According to Equiniti, one of UK’s largest pension administrators, British pensioners living abroad are broadly much worse off than they were ten years ago. A decade of a weakening pound has left many expat pensioners with up to 50% less purchasing power from their retirement income. These statistics reveal the full extent of the decline of the pound and how, on a global level, it has eroded the wealth of the Britons.
Equiniti, which has compiled the figures for the top ten most popular expat destinations, oversees work pension payments to more than 50,000 expats. Many of these payments are for former public sector workers who receive an average pension of around £5,600 a year.
The significant proportion of these – 12.5% of the 50,000 pensioners – has retired to the Eurozone. The research shows that pensioners in the Eurozone have lost 22% of their purchasing power due to changes in currency markets. Someone who retired in 2003 with a £5,000 pension would receive just under €7,300 ten years ago, while the same sum would now only get €5,692.
The biggest losers are people who moved to Australia who have seen a £5,000 pension plunge from AUS $13,625 to AUS $7,253, a drop of 46.7%. These expats are additionally affected because their British pension is frozen – a double impact despite often a long track record of building up the payments.
What have been the main reasons for such wealth erosion? The policies of the Bank of England in recent years, in particular, have put pressure on sterling. Quantitative easing and the policies of low interest rates have weighed strongly on the currency. According to the economic theory, when a pound is weaker, it helps to boost the economy and make British exports more competitive.

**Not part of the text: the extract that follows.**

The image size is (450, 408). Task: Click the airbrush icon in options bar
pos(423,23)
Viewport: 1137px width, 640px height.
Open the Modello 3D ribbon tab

Keith Boughton, director of Equiniti Paymaster, said: “Ten years ago the value of sterling was significantly higher than it is today, and those emigrating abroad for their retirement enjoyed considerable value from their pension. He adds: “A plummeting pound has left many expat pensioners unable to make ends meet and struggling to find other ways to protect the value of their pensions.”
It is not all bad news however. The study by Equiniti revealed that there are still pockets of opportunity – expat pensioners in South Africa and Jamaica have both seen an increase in the buying power of their pension.